Able2Extract simply reads the PDF document, then spits out text, graphics, tables, and other content into an Microsoft Office format document of your choice–Word, Excel, or Powerpoint. Line spacing and formatting are preserved to the best of the program’s ability: tables won’t cause paragraphs to break in odd places. Nor will inline graphics, which are preserved and moved into Office documents in precisely the same location they appear in the PDF document.
The $30 premium you pay for the Professional version of the product adds in a key feature: optical character recognition, or OCR. A2E Pro can read in those PDF documents that were scanned as an image file, and does a remarkably good job of not only converting the images back into text, but at reproducing the pagination, layout, and even the typeface used in the original document.
Extracting text from a PDF that had been generated using the Adobe Acrobat utility (or “Print to PDF”) was a snap; A 20 page document, with inline images, a table that text flowed around, and other details, was reproduced flawlessly in a Microsoft Word .doc file.
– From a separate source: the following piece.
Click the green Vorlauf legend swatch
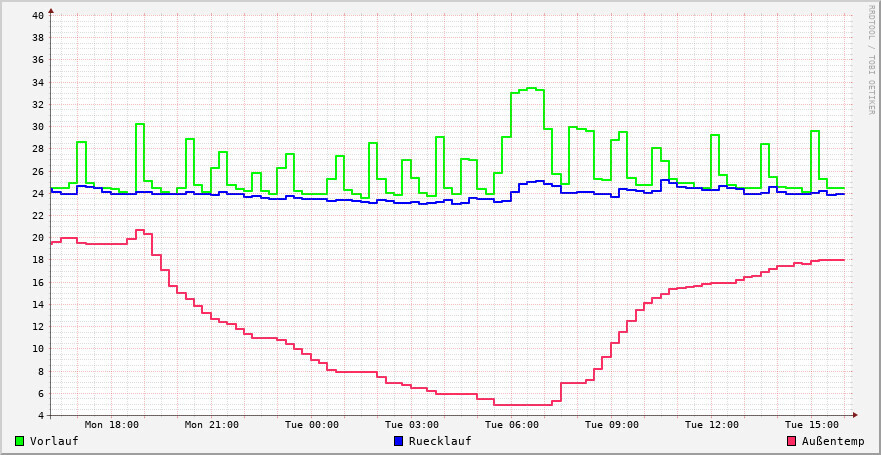Screen dimensions: 881x455 pos(19,441)
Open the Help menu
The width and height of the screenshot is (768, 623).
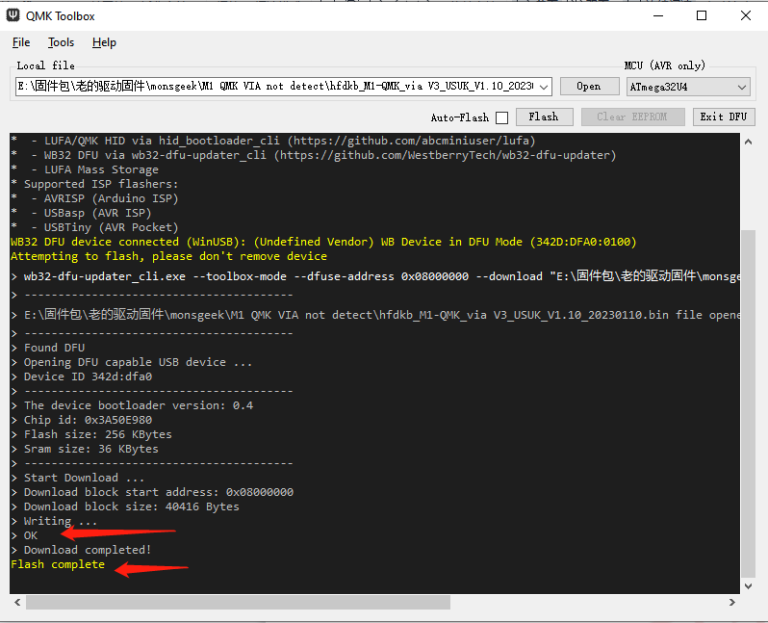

Using the Pro version to OCR a poorly-reproduced document that had originally been typed with a typewriter, then scanned crooked, was more of a challenge.
It took the program 3 minutes and 15 seconds to convert an otherwise disastrously-badly scanned 62-page test PDF. Minor typos appeared where handwritten notes appeared in the margins on some pages–but it tried hard to reproduce those, as well. The original had been sent via fax, and the fax footer, faded in the poor quality scan, didn’t reproduce identically–but it was also entirely extraneous. When you load the PDF file into the program, you can drag-select portions of the page that you want to convert; if I had planned the conversion better, I would have avoided selecting these unnecessary footers and the notes in the margins.
A representative of the publisher tells me that drawings or sketches in PDF documents can be scanned and output to a file format that lets them be loaded by AutoCAD. Although I didn’t test this feature, I can see how this could be incredibly useful to an architect, archivist, or historian, especially if the blueprints scanned into a PDF weren’t originally designed in a computer. All in all, I was impressed with Able2Extract.